Storing Data in the Cloud

Clouds in the sky

Over the last several years “cloud computing” has become an increasingly popular term, and a vast array of cloud providers offering differing services have sprung up. Among the most popular of these are cloud storage providers. They include names like: Dropbox, Microsoft SkyDrive, Google Docs, and Amazon Cloud Drive to name just a few. What makes these services popular are their free to low-cost pricing models, easy to use interfaces, and the promise of being able to access your data from any device, any time, from anywhere. This sounds great, and it is, for storing personal documents, photos, and contacts. However, using these services to store sensitive and/or regulated data is another matter.

For example, when dealing with patient data, the Health Insurance Portability and Accountability Act (HIPAA) requires a legal agreement, known as a Business Associate Agreement (BAA) to be signed before we’re able to share patient data with a third party. At the present time Emory does not have BAAs in effect with any of these cloud storage providers. 

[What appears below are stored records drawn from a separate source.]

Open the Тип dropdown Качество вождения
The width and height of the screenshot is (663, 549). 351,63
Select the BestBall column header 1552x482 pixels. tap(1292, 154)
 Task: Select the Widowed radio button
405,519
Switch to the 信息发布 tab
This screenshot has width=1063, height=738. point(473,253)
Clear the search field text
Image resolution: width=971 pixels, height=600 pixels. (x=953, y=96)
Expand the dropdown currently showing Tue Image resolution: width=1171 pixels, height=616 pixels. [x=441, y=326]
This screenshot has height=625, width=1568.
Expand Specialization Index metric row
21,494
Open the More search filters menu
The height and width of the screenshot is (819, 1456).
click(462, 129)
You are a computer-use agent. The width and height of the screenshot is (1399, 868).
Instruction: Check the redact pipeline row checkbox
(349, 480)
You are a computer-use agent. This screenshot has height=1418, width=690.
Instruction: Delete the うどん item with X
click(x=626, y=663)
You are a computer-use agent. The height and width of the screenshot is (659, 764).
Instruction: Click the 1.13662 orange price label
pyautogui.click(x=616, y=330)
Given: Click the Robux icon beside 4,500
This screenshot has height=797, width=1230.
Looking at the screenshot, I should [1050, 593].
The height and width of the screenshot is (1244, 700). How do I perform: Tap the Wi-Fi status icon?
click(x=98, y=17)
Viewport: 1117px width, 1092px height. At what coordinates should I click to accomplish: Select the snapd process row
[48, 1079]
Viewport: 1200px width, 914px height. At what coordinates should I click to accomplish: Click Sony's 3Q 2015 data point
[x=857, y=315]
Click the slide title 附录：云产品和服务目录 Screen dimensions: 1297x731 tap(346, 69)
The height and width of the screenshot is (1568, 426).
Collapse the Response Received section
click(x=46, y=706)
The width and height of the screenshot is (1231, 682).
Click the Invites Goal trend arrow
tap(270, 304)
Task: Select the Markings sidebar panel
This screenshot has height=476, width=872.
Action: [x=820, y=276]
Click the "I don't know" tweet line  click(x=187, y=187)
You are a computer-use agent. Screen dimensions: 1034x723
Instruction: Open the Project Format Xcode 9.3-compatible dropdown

Data that Emory classifies as “confidential” or “restricted” data should never be stored with a cloud provider unless Emory has explicitly approved the provider. See http://policies.emory.edu/5.12#definitions for more information about what constitutes restricted data. 

Emory’s Library & Information Technology Services (LITS) is currently evaluating options for providing secure cloud storage options. Please be on the lookout for future communications about this effort.